“The Cook’s Ferry Inn? Why do I know The Cook’s Ferry Inn? Oh, yeah – because there’s a roundabout named after it.”
Variations on this statement are fairly common. Baker’s Arms, Green Man, Charlie Brown’s Roundabout – they’re all over London, certainly.
We came across the mention of The Cook’s Ferry Inn in The House of Whitbread magazine for April 1928, a new acquisition for our little library.
It has an eleven-and-a-half page photo feature on the launch of an ‘improved’ incarnation of this old pub at Edmonton, North London, on the way to Chingford. That’s the source of the images in this post.
“The Cook’s Ferry, Edmonton, reproduced from an old print of uncertain date.”
The old pub seems to have been built in the 18th century as a waterside pub and was a local landmark throughout the 19th century. It was also popular with anglers.
In the inter-war years, it was decided to build a great north circular road to connect newly populous outer London neighbourhoods, open up space for industry and provide jobs. In 1927, the stretch between Angel Road, Edmonton, and Billet Road, Chingford was opened.

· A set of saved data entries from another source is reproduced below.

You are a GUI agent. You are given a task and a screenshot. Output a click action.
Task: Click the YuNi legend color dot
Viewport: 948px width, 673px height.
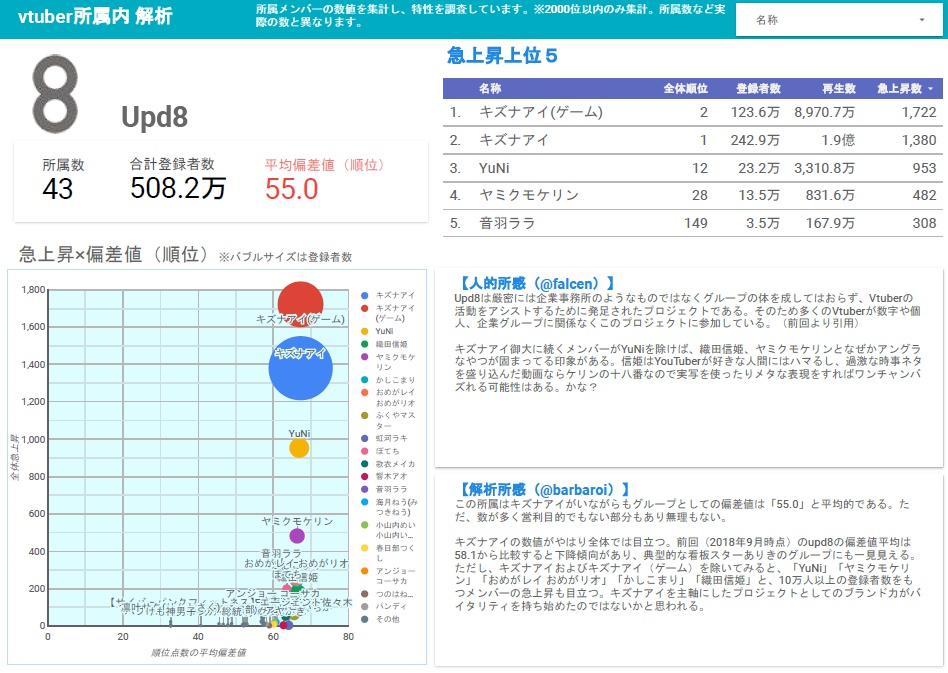(x=364, y=328)
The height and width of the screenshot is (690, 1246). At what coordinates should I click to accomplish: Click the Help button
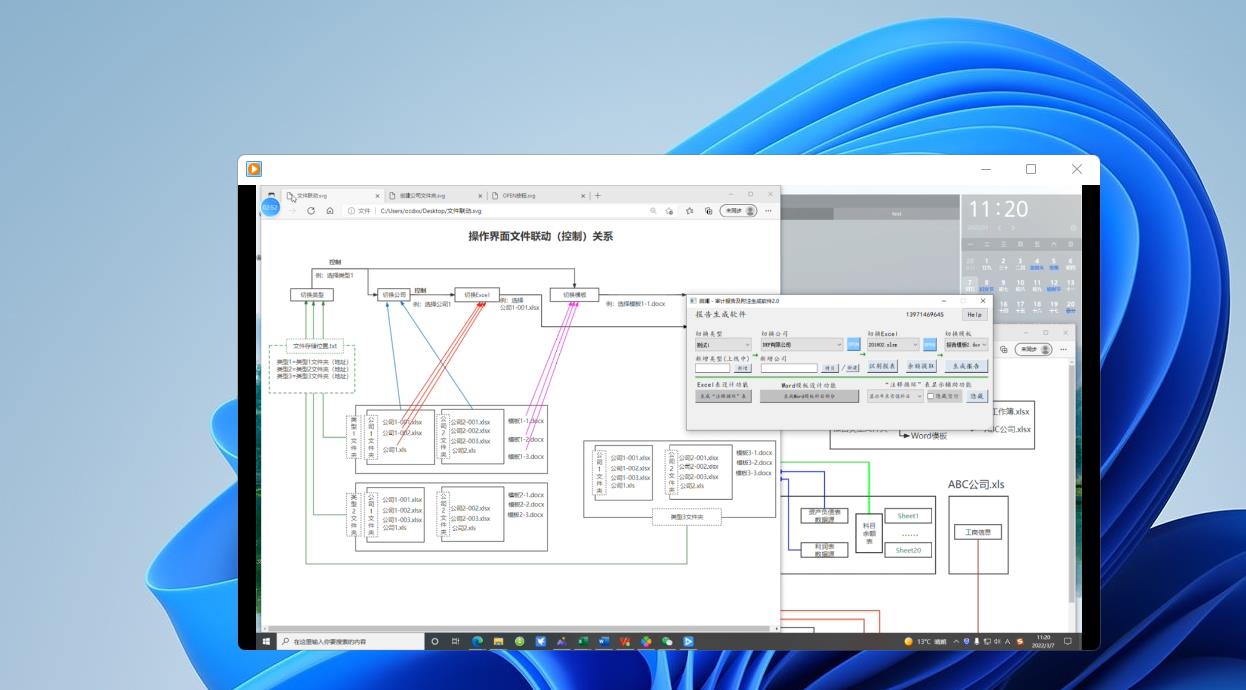973,315
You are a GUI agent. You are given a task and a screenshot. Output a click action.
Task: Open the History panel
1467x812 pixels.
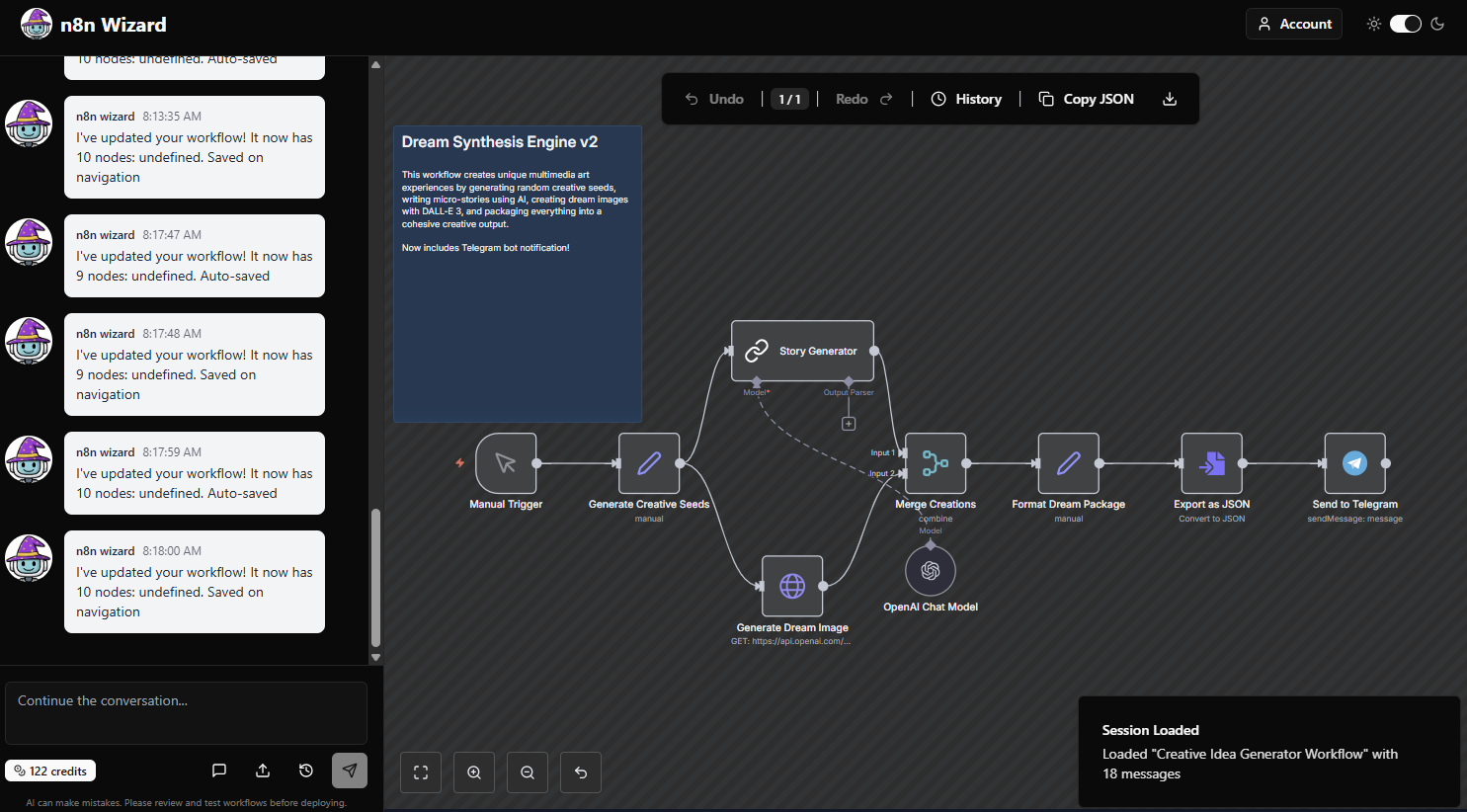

“The old Cook’s Ferry… showing its position as the new arterial road was being constructed.” Photo by E.A. Beckett of Loughton.
The rebuilding of the Cook’s Ferry Inn was made necessary by the fact that the new road was higher than the narrow old lane it replaced.
In 1928, this was a grand, well-appointed pub – part of Whitbread’s commitment to make pubs bigger, smarter and more respectable.
“A view of the Cook’s Ferry showing the new arterial road looking towards Walthamstow.” Photo by Larkin Bros.
Saloon Bar. Photo by Larkin Bros.
Public bar. Photo by E.A. Beckett.
Dining room. Photo by Larkin Bros.
The kitchen, with Whitbread branded rubbish bin. We’re not sure we’ve seen a photo of an inter-war pub kitchen before. Photo by E.A. Beckett.
After World War II, like many of these hard-to-fill inter-war pubs, it had become ‘scruffy’ and morphed into a music venue.
First, it was a jazz club, founded by musician Freddy Randall and his brother Harry in the 1940s.
Then, in the 1960s, it became associated with ‘beat music’, mods and pop music, with performances by bands such as Led Zeppelin, Jethro Tull and The Who.
Finally, in the 1970s, the North Circular was widened and the pub was demolished. Now, the spot where it stood is all concrete flyover and brambles.
Even the channel of water it once stood beside has gone.
Still, the name lives on, just about, on bus stops, road signs and maps.